Question

two parallel chords of length 30 cm and 16 cm are drawn on the opposite side of the centre of a circle of radius 17 cm find the distance between the chord

Answer 1

Answer:

Step-by-step explanation:

Check it out

Answer 2

Answer:

The distance between the chords is 23 cm.

Step-by-step explanation:

Let the center of the of the circle is O and radius is 17 cm.

Two parallel chords of length 30 cm and 16 cm are drawn on the opposite side of the center.

Draw altitudes on the cords from the center O. The altitudes divide each of the chord in two equal parts.

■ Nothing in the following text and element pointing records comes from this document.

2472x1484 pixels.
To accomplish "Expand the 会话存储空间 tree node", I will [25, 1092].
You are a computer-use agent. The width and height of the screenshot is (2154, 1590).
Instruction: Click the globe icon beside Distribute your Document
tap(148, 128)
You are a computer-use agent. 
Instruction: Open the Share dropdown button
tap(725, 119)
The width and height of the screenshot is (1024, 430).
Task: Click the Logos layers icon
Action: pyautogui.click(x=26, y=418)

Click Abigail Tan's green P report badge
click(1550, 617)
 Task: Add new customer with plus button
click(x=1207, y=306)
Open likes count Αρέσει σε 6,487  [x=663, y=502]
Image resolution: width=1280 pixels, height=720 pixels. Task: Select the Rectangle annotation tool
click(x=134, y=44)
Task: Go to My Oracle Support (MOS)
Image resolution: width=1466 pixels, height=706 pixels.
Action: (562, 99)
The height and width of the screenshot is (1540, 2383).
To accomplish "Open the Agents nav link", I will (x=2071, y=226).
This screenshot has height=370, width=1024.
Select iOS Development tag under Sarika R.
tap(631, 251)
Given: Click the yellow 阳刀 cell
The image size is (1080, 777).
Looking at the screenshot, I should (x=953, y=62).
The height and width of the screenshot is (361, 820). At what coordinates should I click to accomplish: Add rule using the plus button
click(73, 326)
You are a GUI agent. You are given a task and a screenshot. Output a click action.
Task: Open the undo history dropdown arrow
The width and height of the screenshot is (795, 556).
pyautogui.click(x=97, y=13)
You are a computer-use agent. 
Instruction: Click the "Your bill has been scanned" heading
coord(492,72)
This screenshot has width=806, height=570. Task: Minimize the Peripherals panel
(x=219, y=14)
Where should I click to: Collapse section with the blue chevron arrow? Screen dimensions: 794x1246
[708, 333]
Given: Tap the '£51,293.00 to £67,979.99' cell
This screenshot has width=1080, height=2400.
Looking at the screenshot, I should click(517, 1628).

Pythagoras theorem: In a right angled triangle

$hypotenuse^2=base^2+perpendicular^2$

Use Pythagoras theorem in triangle MOB,

$OB^2=MO^2+MB^2$

$(17)^2=MO^2+(15)^2$

$289=MO^2+225$

Subtract 225 from both sides.

$289-225=MO^2$

$64=MO^2$

Taking square root on both sides.

$8=MO$                 .... (1)

Use Pythagoras theorem in triangle NOC,

$OC^2=NO^2+NC^2$

$(17)^2=NO^2+(8)^2$

$289=NO^2+64$

Subtract 64 from both sides.

$289-64=NO^2$

$225=NO^2$

Taking square root on both sides.

$15=NO$                .... (2)

The distance between chords is

$MN=MO+NO$

Using (1) and (2)

$MN=8+15$

$MN=23$

Therefore, the distance between the chords is 23 cm.